Alors le journaliste, découvert notamment grâce à sa grande enquête publiée dans le magazine Society sur les mystères du meurtrier Xavier Dupont de Ligonnès, gratte, déplace, fouille avec un grand respect pour l’épaisseur du réel. Bien sûr, se souvenir d’une blague qui a trop duré est un exercice cruel pour tous. Surtout quand ladite blague est si retorse qu’aujourd’hui encore elle fait rire. Mais l’intelligence de cette biographie réside justement dans son goût pour la nuance. Avec sa plume parfaitement taillée à force d’écouter tous ceux qui ont partagé les vies de Gérard, l’auteur dessine une planche anatomique en relief.

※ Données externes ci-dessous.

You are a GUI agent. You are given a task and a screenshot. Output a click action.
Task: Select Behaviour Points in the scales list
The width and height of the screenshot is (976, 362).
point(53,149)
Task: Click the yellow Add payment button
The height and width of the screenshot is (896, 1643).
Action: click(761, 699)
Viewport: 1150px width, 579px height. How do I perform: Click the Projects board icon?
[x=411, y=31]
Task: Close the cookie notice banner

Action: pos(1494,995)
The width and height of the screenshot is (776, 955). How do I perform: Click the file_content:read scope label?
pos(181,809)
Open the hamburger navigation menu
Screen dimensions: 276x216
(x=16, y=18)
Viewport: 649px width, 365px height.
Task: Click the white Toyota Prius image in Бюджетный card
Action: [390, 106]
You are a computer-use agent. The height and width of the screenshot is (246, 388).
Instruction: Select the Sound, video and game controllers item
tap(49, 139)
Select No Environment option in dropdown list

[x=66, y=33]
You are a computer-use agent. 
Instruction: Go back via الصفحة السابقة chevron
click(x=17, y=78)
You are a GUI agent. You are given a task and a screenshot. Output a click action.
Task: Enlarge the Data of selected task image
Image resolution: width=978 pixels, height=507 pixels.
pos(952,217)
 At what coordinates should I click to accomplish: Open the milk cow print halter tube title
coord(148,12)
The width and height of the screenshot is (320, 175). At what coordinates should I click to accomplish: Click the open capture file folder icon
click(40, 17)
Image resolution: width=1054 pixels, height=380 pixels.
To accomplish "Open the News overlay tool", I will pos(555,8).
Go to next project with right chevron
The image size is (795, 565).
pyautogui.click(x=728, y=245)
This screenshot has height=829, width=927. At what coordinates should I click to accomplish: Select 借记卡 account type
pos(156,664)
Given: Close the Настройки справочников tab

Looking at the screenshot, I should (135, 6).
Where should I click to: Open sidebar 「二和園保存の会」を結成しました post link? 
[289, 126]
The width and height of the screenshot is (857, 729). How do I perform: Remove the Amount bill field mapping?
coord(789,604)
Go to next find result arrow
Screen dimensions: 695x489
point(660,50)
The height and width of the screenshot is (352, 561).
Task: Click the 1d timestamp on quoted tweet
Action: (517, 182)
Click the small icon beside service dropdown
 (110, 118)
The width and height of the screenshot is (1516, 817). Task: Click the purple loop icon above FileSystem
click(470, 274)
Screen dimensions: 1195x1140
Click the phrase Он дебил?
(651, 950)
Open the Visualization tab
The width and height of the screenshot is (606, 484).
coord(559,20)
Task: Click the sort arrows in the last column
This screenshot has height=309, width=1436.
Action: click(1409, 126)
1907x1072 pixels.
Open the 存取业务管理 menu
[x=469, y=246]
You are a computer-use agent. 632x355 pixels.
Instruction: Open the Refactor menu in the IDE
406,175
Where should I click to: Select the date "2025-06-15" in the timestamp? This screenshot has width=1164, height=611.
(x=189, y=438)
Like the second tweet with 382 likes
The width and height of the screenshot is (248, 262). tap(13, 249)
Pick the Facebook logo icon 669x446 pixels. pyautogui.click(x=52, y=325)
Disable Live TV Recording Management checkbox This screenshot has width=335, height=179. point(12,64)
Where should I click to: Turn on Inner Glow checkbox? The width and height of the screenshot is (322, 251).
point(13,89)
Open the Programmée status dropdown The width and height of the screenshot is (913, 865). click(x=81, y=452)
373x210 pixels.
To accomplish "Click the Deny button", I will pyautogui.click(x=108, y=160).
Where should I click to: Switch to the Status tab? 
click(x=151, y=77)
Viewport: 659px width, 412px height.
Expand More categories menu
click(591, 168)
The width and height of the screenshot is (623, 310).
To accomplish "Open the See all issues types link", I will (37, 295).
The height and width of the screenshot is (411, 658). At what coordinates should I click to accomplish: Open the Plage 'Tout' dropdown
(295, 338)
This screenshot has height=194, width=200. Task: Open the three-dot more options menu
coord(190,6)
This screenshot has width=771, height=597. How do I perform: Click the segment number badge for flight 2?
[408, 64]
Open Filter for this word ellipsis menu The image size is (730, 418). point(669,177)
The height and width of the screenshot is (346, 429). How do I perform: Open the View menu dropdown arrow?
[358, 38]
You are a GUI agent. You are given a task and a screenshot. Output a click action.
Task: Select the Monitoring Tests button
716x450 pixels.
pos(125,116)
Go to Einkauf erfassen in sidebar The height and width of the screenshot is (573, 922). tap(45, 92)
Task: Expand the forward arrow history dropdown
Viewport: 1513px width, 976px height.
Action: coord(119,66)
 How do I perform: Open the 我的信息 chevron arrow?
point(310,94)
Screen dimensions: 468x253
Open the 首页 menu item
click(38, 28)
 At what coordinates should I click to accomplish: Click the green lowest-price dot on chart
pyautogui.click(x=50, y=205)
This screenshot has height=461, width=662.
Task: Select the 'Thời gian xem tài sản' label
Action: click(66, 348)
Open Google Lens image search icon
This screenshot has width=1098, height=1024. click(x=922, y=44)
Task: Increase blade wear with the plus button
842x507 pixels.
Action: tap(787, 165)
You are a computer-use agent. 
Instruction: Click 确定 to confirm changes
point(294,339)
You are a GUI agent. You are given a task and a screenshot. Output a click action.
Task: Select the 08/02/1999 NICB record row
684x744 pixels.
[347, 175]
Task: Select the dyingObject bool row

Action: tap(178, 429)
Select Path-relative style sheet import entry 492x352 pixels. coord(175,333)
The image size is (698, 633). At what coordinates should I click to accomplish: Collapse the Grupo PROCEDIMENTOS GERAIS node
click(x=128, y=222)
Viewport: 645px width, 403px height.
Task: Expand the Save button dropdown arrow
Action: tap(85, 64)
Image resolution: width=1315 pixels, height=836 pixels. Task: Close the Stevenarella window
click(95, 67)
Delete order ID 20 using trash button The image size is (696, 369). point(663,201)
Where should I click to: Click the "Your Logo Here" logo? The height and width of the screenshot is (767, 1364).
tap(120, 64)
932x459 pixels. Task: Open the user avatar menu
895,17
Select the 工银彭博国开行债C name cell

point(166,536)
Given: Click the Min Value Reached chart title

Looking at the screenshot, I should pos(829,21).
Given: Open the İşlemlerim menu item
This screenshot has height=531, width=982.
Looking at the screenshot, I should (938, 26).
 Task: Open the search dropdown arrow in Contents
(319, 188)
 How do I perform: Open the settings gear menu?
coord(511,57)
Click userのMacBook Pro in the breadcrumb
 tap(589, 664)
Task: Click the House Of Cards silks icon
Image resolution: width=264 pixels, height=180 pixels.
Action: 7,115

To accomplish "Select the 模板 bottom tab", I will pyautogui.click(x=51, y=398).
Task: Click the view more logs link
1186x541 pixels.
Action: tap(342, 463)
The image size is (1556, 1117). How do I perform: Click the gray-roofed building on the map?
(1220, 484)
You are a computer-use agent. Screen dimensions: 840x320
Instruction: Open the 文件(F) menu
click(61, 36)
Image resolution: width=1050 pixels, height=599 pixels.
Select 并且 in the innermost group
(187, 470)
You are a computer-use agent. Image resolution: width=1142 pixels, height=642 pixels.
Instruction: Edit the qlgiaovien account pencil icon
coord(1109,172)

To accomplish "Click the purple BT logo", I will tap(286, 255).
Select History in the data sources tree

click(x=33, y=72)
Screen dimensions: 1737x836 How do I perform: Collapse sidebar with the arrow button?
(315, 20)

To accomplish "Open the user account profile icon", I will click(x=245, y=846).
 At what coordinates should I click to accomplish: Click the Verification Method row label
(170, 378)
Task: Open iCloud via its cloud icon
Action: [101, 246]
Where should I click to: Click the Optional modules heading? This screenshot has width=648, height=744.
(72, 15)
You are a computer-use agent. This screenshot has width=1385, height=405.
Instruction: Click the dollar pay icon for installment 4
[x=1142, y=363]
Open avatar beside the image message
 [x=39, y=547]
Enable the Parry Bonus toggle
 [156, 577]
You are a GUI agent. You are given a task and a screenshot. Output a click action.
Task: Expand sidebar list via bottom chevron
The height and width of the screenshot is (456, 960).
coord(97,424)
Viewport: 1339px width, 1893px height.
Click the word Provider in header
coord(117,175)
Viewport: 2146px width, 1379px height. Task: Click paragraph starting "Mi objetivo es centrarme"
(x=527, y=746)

Autour de la vie disséquée de Gérard Cousin, ce qu’on perçoit c’est combien tous ceux qui l’ont fait l’ont aussi défait, sa mère qui l’a tant de fois abandonné comme ses patrons à Fun Radio qui ne l’ont presque jamais payé. On sent la marginalité qui colle à la peau des mal-nés, la cruauté d’une foule qui rit et un siècle où la liberté a aussi fait des ravages. Grâce à une écriture minutieuse qui s’éloigne de l’exercice formel et chronologique de la biographie, Thibault Raisse se fait thanatopracteur. Il remet de l’ordre dans une vie chaotique et replace à leur juste endroit ce cœur maltraité, ce foie intoxiqué, ces mains jaunies par la cigarette, ces jambes qui ont permis de fuir, et cette inoubliable voix. Patiemment, Le con de minuit redonne corps à toutes les vies de Gérard Cousin pour lui offrir une sépulture à sa taille.
Ancienne rédactrice en cheffe et animatrice à Radio Nova, Sophie Marchand écrit désormais des documentaires et des podcasts (et les raconte parfois).